Return, word for word, the line containing "Click the power logout icon" and every line after it through the last line of the records below.

Stored records:
○ ○ ○ ○
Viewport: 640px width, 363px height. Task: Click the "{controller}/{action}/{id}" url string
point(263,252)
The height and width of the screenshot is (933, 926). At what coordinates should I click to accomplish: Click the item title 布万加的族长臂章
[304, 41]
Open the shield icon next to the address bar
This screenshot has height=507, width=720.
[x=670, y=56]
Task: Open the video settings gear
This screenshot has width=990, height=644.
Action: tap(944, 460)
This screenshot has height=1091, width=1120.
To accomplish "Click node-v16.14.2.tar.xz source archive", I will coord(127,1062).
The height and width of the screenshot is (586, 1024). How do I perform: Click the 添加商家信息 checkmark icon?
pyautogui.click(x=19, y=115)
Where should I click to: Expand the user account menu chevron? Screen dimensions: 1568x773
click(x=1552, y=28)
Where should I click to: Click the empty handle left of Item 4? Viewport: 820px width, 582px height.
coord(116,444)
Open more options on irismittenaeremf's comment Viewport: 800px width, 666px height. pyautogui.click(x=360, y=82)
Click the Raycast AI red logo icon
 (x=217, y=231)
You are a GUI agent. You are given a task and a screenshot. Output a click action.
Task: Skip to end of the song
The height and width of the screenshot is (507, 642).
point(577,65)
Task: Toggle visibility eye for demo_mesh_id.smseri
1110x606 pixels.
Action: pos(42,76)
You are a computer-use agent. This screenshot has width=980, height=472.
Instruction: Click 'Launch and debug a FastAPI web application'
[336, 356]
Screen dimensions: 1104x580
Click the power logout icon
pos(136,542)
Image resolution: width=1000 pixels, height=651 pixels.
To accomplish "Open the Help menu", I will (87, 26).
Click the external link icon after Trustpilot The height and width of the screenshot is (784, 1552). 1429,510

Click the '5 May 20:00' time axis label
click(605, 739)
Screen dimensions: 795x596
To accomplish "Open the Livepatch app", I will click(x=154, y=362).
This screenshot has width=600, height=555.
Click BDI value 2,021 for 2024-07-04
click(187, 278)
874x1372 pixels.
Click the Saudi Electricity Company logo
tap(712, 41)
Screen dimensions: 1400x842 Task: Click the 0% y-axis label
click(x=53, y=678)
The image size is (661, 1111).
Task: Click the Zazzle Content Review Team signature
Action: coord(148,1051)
○ ○ ○ ○
### RESPONSE TO THE EXERCISE
Click the power logout icon
pos(136,542)
Image resolution: width=1000 pixels, height=651 pixels.
To accomplish "Open the Help menu", I will (87, 26).
Click the external link icon after Trustpilot The height and width of the screenshot is (784, 1552). 1429,510

Click the '5 May 20:00' time axis label
click(605, 739)
Screen dimensions: 795x596
To accomplish "Open the Livepatch app", I will click(x=154, y=362).
This screenshot has width=600, height=555.
Click BDI value 2,021 for 2024-07-04
click(187, 278)
874x1372 pixels.
Click the Saudi Electricity Company logo
tap(712, 41)
Screen dimensions: 1400x842 Task: Click the 0% y-axis label
click(x=53, y=678)
The image size is (661, 1111).
Task: Click the Zazzle Content Review Team signature
Action: coord(148,1051)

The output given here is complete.